- [Set of tasks]
- A) According to the excerpt on the anomaly-detection model, what does setting the kernel size of the first convolution layer to D force the convolution encoder to do?
- B) Please resume the excerpt on the anomaly-detection model, picking up right after formula (9).

- [Excerpt to read]
::::::::::
Figure 3 includes a wavelet transform module, a memory module and a ConvLSTM cascade module. First, for each input original data xd, d ∈{0,1,2…}, apply wavelet transform to decompose it to a specific level L to obtain feature information on different scales, where d is the data dimension, Formally, in scale level l ∈ (1,…,L), the detail coefficient obtained by wavelet transform is \(W_{\varepsilon } = {W{{\!}_{\varepsilon _{1}}}}(l) + {W_{{\varepsilon _{2}}}}(l) + {\ldots } + {W_{{\varepsilon _{d}}}}(l)\), the approximate coefficient is \(W_{\beta _{1}} = {W_{{\beta _{1}}}}(l) + {W_{{\beta _{2}}}}(l) + {\ldots } + {W_{{\beta _{d}}}}(l)\). Next, the original data, detail coefficients and approximation coefficients are put into an independent convolution decoder, in order to fully extract the feature in time domain and frequency domain. The input of each convolutional decoder is xRDN or \(W(l) \in {R^{D*\frac {N}{{{2^{c}}}}}}\), setting the kernel size of the first convolution layer to D forces the convolution encoder to merge all dimensions to capture the global correlation between dimensions. Unified definition Xin is input data, Xout is the output data, so the output of the convolution decoder can be expressed as:

$$ {X_{out}} = f(A*{X_{in}} + b) $$
(8)
Fig. 3
figure 3

The overall structure of the model

Where f represents nonlinear mapping function, ∗ is the convolution operation, A and b are the parameters learned in the convolution encoder. Generally, the encoder and decoder form a symmetric structure through the neural network layer of reverse stacking. For the input sample X, The encoder \({f_{encoder}}\left (\cdot \right ):x \to z\) encodes data to obtain hidden vector z, then the original data is restored through the decoder, and the reconstruction error between the input data and the restored data is used to judge whether there is an anomaly. However, in the actual environment, the data imbalance and difference lead to the strong AE generalization ability, and the reconstruction error of some abnormal samples is very small. In this paper, the memory module [28] structure is introduced after the encoder. and stores a small number of latent vectors that can represent normal sample distribution into the memory module. In the test stage, The coding result of the test sample is used to retrieve the most similar latent vector Z for reconstruction. Therefore, when a test sample is an abnormal sample, its reconstruction error will increase. In essence, the memory module stores a matrix with the size of N times m, where n represents the number of n samples and M represents the feature dimension of samples. The memory addressing module is used to calculate the attention weight of the latent vector β, as shown in formula (9):

$$ {\beta_{i}} = \frac{{{e^{\cos \left( {z,{m_{i}}} \right)}}}}{{\sum\limits_{j = 1}^{N} {{e^{\cos \left( {z,{m_{j}}} \right)}}} }} $$
(9)
::::::::::
- [Information supplied]
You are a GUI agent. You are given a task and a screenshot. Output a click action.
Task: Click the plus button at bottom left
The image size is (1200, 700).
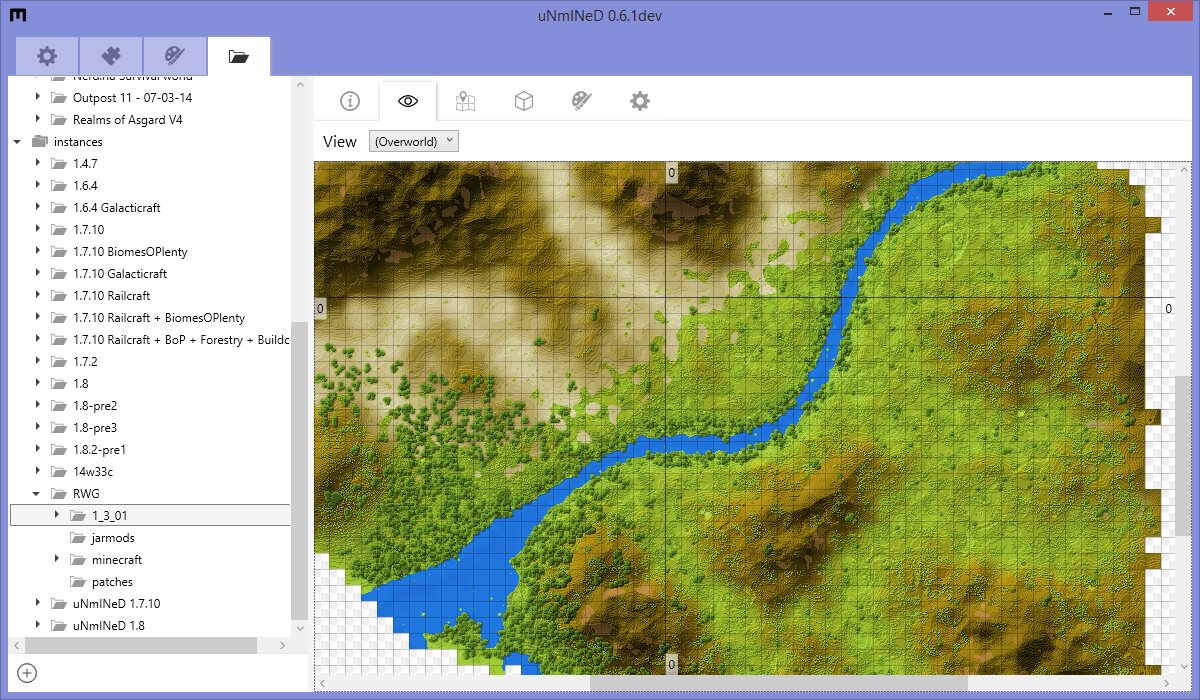tap(26, 674)
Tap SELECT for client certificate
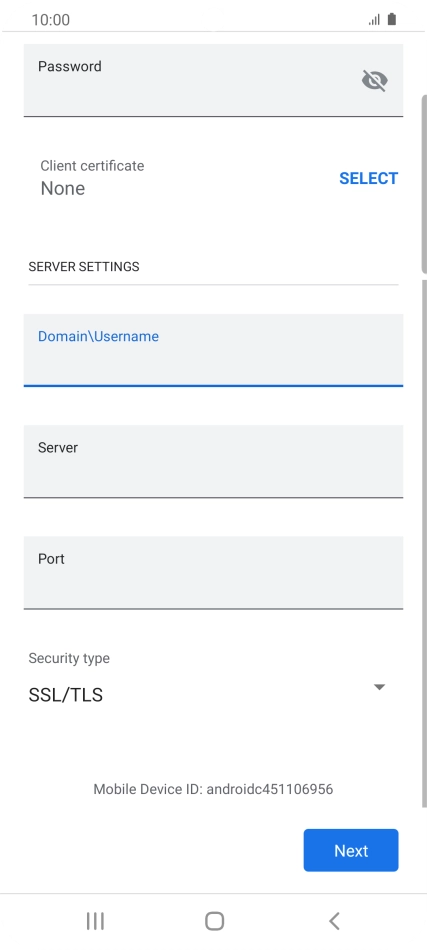427x950 pixels. coord(368,178)
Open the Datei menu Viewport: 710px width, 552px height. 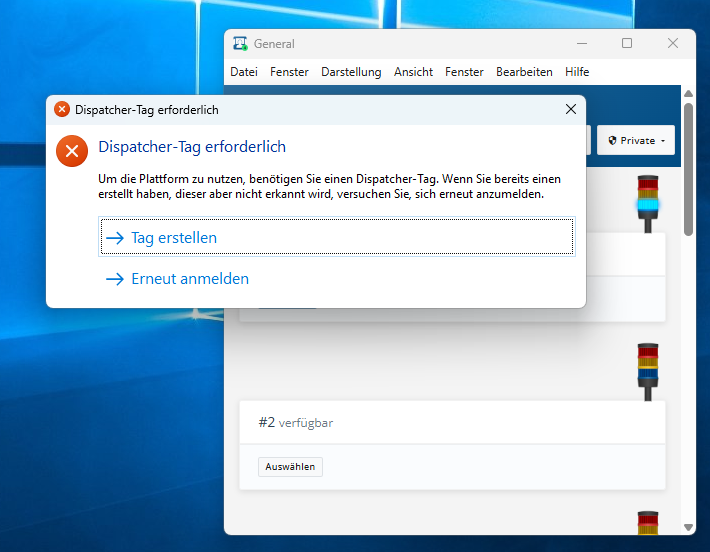pos(244,72)
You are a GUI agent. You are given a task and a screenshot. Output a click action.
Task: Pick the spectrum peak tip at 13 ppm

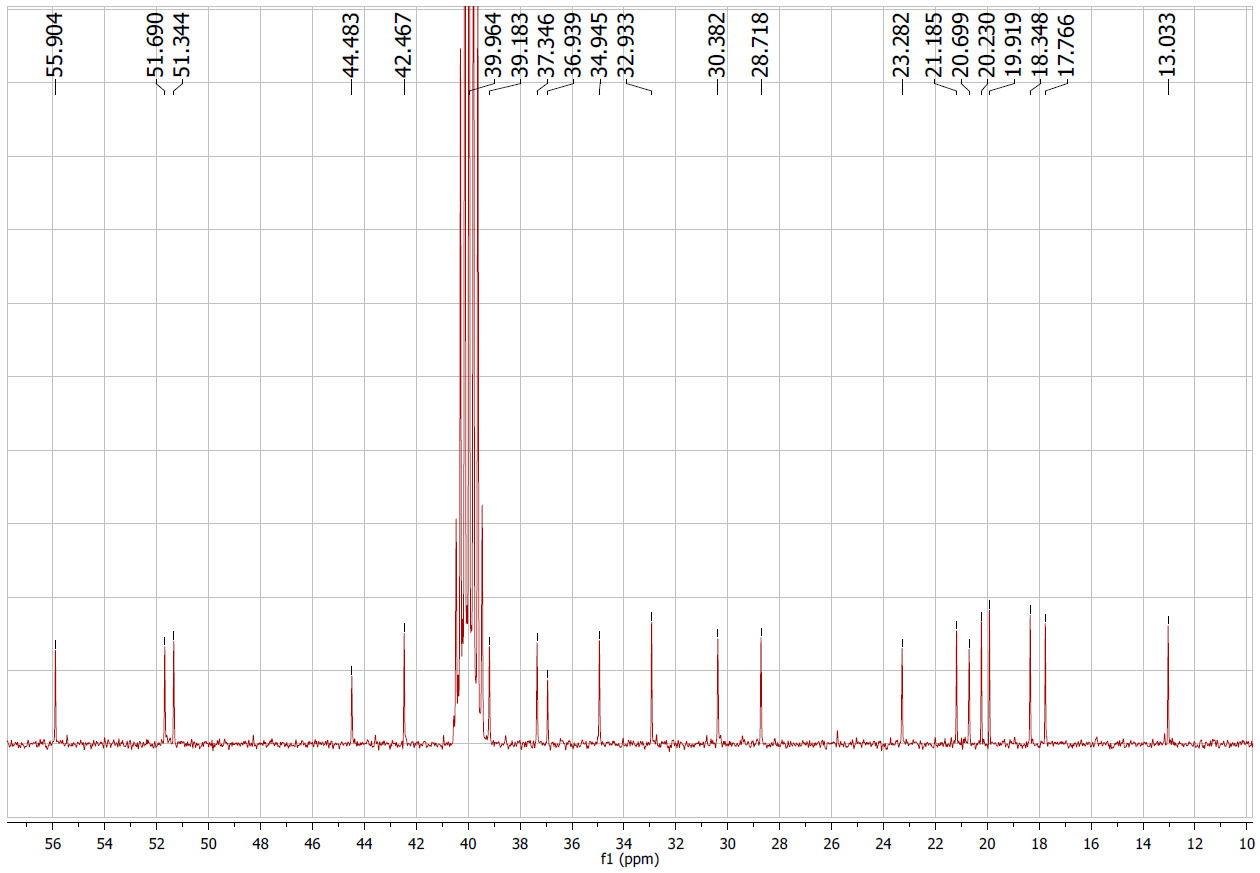(x=1168, y=619)
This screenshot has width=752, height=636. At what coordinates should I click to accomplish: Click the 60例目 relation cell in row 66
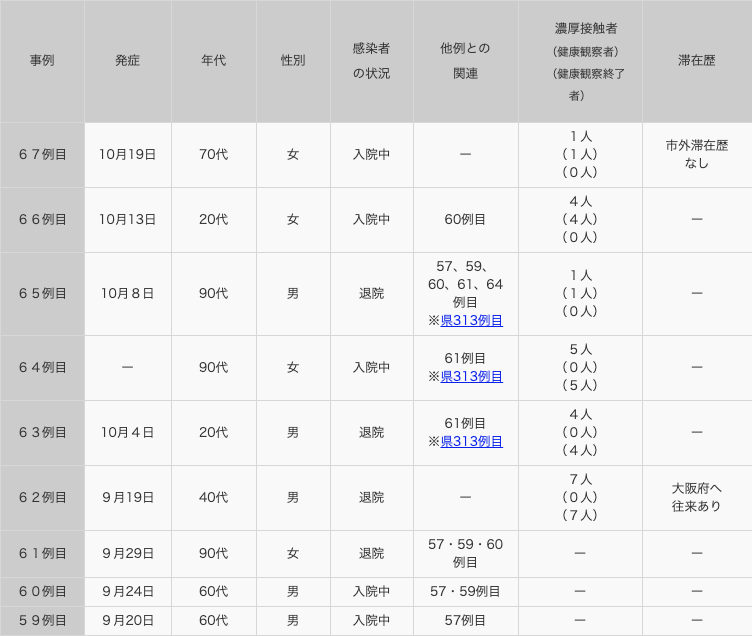[465, 219]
::::::::::
- [Results for each task]
- A) It forces the encoder to merge all dimensions to capture the global correlation between them.

- B)
Where \({\cos \limits } (\cdot , \cdot )\) is the \({\cos \limits } \) distance similarity calculation function between any two vectors. mi represents a storage item in memory. The specific formula of \({\cos \limits } (\cdot , \cdot )\) is shown in (10).

$$ cos (z,{m_{i}}) = \frac{{z \cdot {m_{i}^{T}}}}{{{{\left\| z \right\|}_{2}}{{\left\| {{m_{i}}} \right\|}_{2}}}} $$
(10)

In practice, some exceptions are still well reconstructed, so hard shrinkage method is used to constrain β, as shown in formula (11).Where λ represents the set threshold, which is valid only when the attention weight is greater than this value, otherwise it is 0.

$$ {\beta^{\prime}_{i}} = \left\{ {\begin{array}{c} {\frac{{\max \left( {{\beta_{i}} - \lambda ,0} \right)}}{{\left| {{\beta_{i}} - \lambda } \right| + \varepsilon }} \cdot {\beta_{i}},{\beta_{i}} > \lambda }\\ {0,{\beta_{i}} \le \lambda } \end{array} \lambda \in \left[ {\frac{{\text{1}}}{N},\frac{3}{N}} \right]} \right\} $$
(11)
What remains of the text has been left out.